It was 1824 when gold was first found on Aruba. Perhaps people found gold before this date but those findings were never registered.
The founder of this ore was a twelve-year-old boy named Willem Rasmijn. He was herding his father’s sheep in Rooi Fluit when he encountered the precious metal. Of course this started a heavy gold fever. Everyone went looking for gold. However what they found had to be sold to the government at a fixed price.
Finally the fever died out in 1830. But with the findings of new gold veins in 1854. The exploitation was going to be handled professionally. In that same year the right to dig for gold was stripped from the locals and granted to the first Company to dig in the Aruban soil. It was of course a Dutch company, Concessie de Jongh, Den Haag (concession the Youngh of the Hague). Though they did not work intensively.
In 1867 the right was passed on to another company, Isola for the next 25 years. Isola had to pay the government f 2.500,= a year. However in 1868 the right was passed on to an American company, Rickect & Co of New York.
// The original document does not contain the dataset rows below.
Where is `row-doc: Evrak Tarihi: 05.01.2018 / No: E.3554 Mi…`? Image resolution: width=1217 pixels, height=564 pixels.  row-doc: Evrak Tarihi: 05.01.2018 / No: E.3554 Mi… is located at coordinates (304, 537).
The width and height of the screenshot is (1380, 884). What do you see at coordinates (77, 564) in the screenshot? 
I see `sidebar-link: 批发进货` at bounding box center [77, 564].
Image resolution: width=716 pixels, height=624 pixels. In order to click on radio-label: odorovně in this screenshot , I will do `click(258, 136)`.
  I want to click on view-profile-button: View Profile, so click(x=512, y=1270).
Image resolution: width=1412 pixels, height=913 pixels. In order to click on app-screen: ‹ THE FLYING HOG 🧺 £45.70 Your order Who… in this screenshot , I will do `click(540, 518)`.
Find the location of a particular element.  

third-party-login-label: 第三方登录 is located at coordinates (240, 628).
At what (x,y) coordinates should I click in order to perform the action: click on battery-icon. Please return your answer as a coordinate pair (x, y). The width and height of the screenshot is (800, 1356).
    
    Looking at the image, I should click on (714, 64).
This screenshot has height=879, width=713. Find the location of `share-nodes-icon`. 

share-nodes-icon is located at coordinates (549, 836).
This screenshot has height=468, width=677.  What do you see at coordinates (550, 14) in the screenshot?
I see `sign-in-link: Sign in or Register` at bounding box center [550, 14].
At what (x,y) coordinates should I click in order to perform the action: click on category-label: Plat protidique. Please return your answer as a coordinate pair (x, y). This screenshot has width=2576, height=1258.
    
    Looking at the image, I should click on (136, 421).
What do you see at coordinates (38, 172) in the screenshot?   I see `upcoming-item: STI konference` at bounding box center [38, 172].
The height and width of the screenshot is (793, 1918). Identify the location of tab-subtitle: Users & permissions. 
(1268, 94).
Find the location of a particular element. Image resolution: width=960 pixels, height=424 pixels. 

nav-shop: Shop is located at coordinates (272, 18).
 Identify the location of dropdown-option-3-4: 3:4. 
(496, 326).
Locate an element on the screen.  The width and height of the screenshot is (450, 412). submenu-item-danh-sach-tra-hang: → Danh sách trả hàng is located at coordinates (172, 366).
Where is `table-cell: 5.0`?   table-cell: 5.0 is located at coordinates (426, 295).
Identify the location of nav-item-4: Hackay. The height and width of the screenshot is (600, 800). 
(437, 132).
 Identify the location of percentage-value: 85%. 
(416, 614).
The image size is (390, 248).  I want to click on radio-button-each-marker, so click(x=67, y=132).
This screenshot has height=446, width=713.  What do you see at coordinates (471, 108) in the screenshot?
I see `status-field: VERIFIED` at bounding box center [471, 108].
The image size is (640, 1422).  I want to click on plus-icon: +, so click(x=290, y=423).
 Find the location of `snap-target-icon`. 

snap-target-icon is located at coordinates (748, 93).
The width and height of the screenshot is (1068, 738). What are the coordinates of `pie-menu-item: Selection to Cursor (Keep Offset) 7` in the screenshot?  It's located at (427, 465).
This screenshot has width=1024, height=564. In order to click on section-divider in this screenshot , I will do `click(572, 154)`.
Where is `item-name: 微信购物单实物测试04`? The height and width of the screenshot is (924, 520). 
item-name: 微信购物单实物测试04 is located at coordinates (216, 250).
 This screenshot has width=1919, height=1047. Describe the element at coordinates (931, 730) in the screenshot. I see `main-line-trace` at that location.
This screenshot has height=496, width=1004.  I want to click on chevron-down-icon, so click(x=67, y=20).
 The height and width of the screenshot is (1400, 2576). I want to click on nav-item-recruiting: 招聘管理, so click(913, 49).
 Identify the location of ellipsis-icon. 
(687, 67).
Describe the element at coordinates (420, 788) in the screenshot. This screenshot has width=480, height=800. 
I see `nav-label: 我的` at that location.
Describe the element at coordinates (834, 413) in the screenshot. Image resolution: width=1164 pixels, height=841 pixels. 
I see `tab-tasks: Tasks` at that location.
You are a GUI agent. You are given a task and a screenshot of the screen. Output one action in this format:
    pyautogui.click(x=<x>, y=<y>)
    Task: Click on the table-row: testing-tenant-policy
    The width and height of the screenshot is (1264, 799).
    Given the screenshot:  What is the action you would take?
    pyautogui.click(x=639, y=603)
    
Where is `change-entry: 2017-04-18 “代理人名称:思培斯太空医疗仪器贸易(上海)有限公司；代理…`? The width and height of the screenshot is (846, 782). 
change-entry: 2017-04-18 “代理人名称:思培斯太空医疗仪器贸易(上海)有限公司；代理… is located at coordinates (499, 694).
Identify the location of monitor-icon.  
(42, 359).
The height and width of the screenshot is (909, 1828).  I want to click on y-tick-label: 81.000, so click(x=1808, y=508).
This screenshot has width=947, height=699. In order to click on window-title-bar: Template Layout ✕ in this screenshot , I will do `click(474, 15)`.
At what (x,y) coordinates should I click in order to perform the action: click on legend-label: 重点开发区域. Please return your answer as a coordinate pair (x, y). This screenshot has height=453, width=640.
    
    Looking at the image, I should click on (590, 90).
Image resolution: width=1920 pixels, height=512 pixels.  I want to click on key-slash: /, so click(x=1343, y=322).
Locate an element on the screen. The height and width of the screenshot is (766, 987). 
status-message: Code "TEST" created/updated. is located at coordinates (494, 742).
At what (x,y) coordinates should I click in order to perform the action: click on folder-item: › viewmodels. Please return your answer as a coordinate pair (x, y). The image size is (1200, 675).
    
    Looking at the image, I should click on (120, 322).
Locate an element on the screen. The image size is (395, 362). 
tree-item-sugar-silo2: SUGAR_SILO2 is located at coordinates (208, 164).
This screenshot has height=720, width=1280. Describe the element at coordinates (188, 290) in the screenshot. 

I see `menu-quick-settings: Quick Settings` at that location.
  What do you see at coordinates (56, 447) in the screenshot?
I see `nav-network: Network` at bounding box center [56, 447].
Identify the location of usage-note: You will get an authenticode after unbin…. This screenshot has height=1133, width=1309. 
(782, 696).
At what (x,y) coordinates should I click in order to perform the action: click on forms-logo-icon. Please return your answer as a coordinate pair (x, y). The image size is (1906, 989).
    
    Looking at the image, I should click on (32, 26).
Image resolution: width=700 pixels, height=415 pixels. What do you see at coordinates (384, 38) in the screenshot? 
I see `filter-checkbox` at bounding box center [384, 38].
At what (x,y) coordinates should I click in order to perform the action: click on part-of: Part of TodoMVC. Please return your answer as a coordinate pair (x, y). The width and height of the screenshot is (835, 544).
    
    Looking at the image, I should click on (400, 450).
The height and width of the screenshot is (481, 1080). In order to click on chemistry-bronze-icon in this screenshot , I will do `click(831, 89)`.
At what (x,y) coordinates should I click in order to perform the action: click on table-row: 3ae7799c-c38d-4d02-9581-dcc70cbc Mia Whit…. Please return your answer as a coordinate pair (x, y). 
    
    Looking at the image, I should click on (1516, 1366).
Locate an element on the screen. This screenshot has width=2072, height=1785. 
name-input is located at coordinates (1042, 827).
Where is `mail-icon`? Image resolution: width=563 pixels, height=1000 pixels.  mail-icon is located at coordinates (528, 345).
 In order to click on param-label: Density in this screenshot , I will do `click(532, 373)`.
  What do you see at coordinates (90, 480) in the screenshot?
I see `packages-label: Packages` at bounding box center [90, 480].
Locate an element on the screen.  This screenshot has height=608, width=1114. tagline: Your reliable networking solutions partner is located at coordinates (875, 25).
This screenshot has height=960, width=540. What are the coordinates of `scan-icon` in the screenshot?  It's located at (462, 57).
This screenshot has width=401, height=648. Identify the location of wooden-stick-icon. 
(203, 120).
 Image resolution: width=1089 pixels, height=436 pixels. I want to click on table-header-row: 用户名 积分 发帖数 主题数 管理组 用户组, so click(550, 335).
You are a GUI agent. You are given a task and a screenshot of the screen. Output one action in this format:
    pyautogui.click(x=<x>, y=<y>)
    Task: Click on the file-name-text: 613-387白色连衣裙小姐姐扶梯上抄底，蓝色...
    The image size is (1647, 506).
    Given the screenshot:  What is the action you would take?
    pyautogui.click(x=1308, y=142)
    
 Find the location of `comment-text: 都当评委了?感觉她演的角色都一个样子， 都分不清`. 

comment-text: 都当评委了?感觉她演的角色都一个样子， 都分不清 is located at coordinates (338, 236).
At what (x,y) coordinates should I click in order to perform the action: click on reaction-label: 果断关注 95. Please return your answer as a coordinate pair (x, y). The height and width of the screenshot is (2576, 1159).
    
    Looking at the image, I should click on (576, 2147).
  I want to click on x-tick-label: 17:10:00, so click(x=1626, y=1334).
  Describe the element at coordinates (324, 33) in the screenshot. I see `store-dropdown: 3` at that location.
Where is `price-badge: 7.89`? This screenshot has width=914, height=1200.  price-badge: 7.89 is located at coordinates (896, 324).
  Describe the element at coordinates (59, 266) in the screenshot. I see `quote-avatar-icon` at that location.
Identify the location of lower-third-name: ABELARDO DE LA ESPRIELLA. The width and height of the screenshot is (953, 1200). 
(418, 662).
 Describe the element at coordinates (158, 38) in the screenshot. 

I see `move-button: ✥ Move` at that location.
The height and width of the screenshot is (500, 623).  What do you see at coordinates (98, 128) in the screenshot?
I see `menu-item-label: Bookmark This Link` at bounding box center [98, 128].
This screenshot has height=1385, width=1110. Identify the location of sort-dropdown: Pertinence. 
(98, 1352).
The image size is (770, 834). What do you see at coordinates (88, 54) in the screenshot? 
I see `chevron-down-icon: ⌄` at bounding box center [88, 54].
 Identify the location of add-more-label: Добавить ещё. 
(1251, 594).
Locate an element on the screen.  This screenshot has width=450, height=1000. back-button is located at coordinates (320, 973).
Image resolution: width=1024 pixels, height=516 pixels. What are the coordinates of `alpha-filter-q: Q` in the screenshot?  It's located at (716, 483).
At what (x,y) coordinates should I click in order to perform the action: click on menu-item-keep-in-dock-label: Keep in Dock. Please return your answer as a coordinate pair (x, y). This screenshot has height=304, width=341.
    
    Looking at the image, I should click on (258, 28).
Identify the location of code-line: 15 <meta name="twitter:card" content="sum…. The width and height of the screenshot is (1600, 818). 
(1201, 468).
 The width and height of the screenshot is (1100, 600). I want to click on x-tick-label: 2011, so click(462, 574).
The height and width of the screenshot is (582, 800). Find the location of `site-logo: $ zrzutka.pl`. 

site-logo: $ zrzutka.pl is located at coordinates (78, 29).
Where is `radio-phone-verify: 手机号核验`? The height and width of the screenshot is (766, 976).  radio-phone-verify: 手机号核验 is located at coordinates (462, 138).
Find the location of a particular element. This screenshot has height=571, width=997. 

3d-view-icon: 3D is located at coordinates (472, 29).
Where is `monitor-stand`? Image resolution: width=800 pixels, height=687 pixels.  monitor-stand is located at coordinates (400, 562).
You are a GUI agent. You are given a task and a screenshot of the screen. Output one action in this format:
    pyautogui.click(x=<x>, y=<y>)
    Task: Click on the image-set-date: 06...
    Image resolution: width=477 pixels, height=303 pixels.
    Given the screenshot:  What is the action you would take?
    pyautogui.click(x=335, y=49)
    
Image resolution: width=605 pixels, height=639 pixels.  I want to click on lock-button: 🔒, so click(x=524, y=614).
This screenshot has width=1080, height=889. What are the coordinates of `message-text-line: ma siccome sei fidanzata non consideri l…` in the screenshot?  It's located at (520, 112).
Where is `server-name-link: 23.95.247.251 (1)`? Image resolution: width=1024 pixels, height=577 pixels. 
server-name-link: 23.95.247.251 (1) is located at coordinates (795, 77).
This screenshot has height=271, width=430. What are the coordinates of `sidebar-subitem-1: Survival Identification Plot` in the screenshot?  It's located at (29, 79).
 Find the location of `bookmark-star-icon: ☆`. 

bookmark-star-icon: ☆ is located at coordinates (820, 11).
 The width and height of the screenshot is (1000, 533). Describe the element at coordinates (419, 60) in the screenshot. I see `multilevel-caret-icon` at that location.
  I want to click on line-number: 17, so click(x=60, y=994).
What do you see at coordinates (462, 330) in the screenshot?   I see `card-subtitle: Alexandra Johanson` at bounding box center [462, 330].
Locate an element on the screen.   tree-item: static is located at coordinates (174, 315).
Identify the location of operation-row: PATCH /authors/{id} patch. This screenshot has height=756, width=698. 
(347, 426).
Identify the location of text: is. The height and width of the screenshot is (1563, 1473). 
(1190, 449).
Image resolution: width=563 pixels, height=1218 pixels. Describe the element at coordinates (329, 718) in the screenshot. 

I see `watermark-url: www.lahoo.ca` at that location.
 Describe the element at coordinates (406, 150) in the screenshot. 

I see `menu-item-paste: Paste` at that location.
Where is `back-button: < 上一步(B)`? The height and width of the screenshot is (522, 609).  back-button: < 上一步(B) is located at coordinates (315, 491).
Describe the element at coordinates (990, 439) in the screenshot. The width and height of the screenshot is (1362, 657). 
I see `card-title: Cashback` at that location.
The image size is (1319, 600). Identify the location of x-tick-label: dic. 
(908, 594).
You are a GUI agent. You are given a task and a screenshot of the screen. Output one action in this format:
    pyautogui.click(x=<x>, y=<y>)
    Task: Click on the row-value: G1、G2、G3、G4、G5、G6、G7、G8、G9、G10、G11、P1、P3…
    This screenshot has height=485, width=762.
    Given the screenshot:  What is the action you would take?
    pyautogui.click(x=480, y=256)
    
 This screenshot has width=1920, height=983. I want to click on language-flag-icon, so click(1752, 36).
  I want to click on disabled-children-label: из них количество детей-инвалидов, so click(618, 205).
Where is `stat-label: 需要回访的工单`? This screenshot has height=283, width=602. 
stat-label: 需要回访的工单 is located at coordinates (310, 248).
This company worked with a primitive method. At the mines the rocks and stones would be broken, filtered and the residue would be washed. Isola ( known as Isalo by the old miners who may RIP) worked in the area of Westpunt, Rooi Fluit, Seroe Cristal, Sero Moskita and Tres cabez at the North East Area of Aruba.
In 1872 to 1881 the right was given to the English company Aruba Island Gold mining Company , London. It was finally this company which built the Gold mill of Bushiribana in 1874. The famous Aruban bricklayer or masons at the time, Alexander Donati along with a few other bricklayers of Curacao were hired to lift the massive rock.
These people had to use cranes of wooden beams to put the rocks in place. An old fashioned grind mill was being built.
The idea was to grind the rocks into dust. The mill would be powered by the powerful wind of the northeast sea. The dust would leave the clumps of gold behind to be picked up. But they did not have pure gold yet. This had to be achieved by melting the gold and letting it attach itself to quicksilver.
The areas near the Gold mill, Kadushi, Matividiri, Sero Cristal, Wariruri, and Babijn was mostly excavated for gold. Including the more traditional and new regions like: rooi Fluit, Sabanilla, Piedra Cacho, Daimari, Tamarijn, Parca, Shita and Angochi. The longest mine tunnels were at: Sero Cristal, sero Gerard and Kadushi. But the work there was done in a primitive manner. With a heavy hammer and crowbar the rocks containing the precious gold were released. Then they would be put in a chest and were past from hand to hand to Bushiribana.
This company built the first pier/port of Aruba: Waf’i Compania at Forti Abou. They put up a 10 km long road to transport the machines. 25 Years after Bushiribana was built another mill was built at Balashi. There were probably steam engines, grind mills, water tanks and fern aces, just like the one in Bushiribana. The Gold mill was built of limestone. They chose Balashi, because of the better connection with the sea. The connections were provided by a system of 3 railway lines. The gold was mainly supplied from the area around Mira Lamar.
Of 252 tons ore the company achieved 556,6 Oz. Pure gold. Although between 1878 and 1880 2075 Oz. Fine gold was produced from 2938 ton ore. The capital was half a million sterling which was up in 1874 so they has to put another £ 10.000.
The machines at Bushiribana cost £ 21.000 not counting transport- and installation cost and the high wages. Furthermore all the required machinery had to be imported. Between 1880 and 1881 no gold digging had been done. The right was passed on to the Aruba Agency company, London in 1881.
In 1897 Edward Ibbotson, cousin of one the shareholders of the Aruba island gold mining company, Ltd, began working with the “cyanide” process. His uncle concluded with Ibbotson that this process proved to be more efficient and proved that the old process left more than half of the gold behind. No wonder the old process wasn’t profitable. In 1881 there were only 6 men working in Calbas.
In 1895 came 2 engineers with a new method which was a little profitable. Although there were a lot of accidents. From 1908 the right was given to the Aruba Goudmaatschappij (Aruba Gold mining company). This local company obtained reasonable results. But because of the lack of materials to refine the ore during world war I, the gold digging was stopped in 1916 and was never resumed afterwards.